### Document section
--- BEGIN ---

Top Golf Courses

Best golf courses in South England

From Royal St George’s in the east corner of Kent, to St Enodoc along Cornwall’s iconic coastline and everything in between, we explore the very best golf in South England.

Billy Dunstall
Billy Dunstall 7 mins read

When it comes to stunning countryside, beautiful coastal courses and seaside towns, the South of England is tough to beat.

The varying landscapes, from Surrey’s sandbelt to Devon and Cornwall’s northern coastline, make for some special places to visit and play golf. To help you decide on where to play next, we have put together a list of the best golf courses in South England you can play on your next golf break.

--- END ---

### Information supplied

--- BEGIN ---

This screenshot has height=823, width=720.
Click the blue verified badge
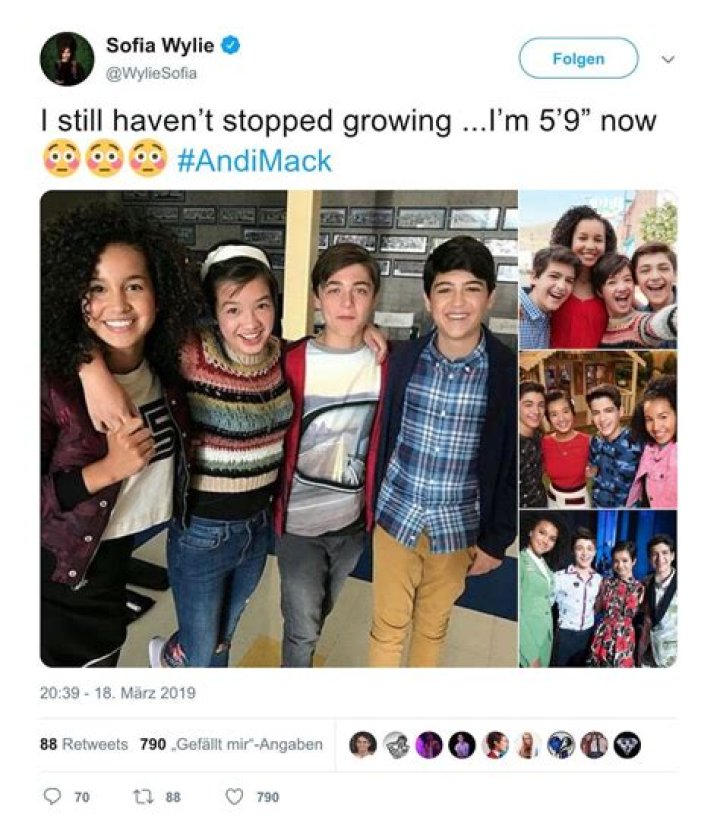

--- END ---

### Task directions
In the article on the best golf courses in South England, which course is in the east corner of Kent?

### Correct response
Royal St George’s